Werbefilme von Roy Andersson

Roy Andersson hat zwischen 1970 bis 2021 (nur) sechs Spielfilme gedreht. Dennoch gehört er zu den wichtigsten zeitgenössischen schwedischen Regisseuren und, wer einen seiner Filme gesehen hat, wird sie nicht vergessen.

1943 in Göteborg geboren, besuchte er in den 1960er Jahren die Filmschule des Schwedischen Filminstituts in Stockholm, die damals von Ingmar Bergman geleitet wurde.

Bild: Roy Andersson im Filmhuset Stockholm, CC BY-SA 4.0, Frankie Fouganthin 18.8.2014

Sein Spielfilmdebüt „En kärlekshistoria“ (1970) – international von Verleihen als ’schwedische Liebesgeschichte‘ angeboten – war ein grosser Erfolg. Andersson erhielt für diesen realistisch-naturalistischen Film Angebote für Fortsetzngen, die er aber ablehnte. Er arbeitete bei Bo Widerberg als Assistent. Widerberg und Andersson gehörten einer ‚rebellischen‘ Generation an, die im Gegensatz zum konservativen Ingmar Bergman, der politische Themen meidete und ablehnte, standen und gesellschaftspolitisch relevante Themen aufgreifen wollten.

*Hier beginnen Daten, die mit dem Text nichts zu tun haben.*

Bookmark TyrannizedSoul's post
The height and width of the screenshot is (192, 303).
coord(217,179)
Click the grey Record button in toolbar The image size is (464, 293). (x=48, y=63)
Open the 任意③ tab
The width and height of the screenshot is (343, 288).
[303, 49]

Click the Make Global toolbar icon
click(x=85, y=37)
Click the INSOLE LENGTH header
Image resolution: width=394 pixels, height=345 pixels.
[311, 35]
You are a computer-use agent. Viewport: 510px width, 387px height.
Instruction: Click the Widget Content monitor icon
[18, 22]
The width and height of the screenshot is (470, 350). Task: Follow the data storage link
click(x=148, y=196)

Bo Widerberg und Roy Andersson (v.r.n.l.) blicken in der Filmschule skeptisch auf Rektor Bergman

Roy Anderssons zweiter, experimentellerer Film „Giliap“ (1975) floppte. In der Folge fand er in Schweden keine Unterstützung mehr. Um sich, auch von staatlicher Unterstützung unabhängig zu machen, gründete er sein eigenen Studio 24, dass er mit Werbefilmen erfolgreich finanzierte. In seinen Werbefilmen wandte er sich vom realistisch-naturalistischen Film ab und konnte seinen eigenen abstrakten Stil entfalten. Obwohl es kommerziell motivierte Filme sind, lag allen eine ausgeprägt humanistische Sicht auf die Welt und ein Interesse an den ‚einfachen Leuten‘ zugrunde. Nach mehr als 400 Werbespots drehte Andersson erst 1991 und dann 1993 kurze Spielfilme („World of Glory/Härlig är jorden“ und „Something Happened/Någonting har hänt“) und erst 2000 wieder einen langen Spielfilm („Songs from the second Floor“, 2000), mit dem er schließlich internationale Anerkennung fand.

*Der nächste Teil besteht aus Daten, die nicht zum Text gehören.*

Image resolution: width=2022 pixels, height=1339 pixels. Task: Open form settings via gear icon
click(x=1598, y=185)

Anderssons Werbefilme, wie auch seine späteren Spielfilme, sind emotional komplexe und akribisch geplante Filme in schlicht wirkenden, aber kompliziert illusionistischen Trompe-l’œil-Kulissen, die er in den eigenen Studioräumen baute.
Typisch für seinen Stil ist auch der Einsatz langer und fester Kameraeinstellungen – oft als eine einzige Einstellung je Szene. Charakteristisch auch die farbentsättigten Aufnahmen, die oberflächlich ‚makaber‘ oder ‚grotesk‘ wirken. Als Protagonisten besetzte Andersson gerne Laiendarsteller, die zum Teil über Jahre seiner ‚factory‘ angehörten.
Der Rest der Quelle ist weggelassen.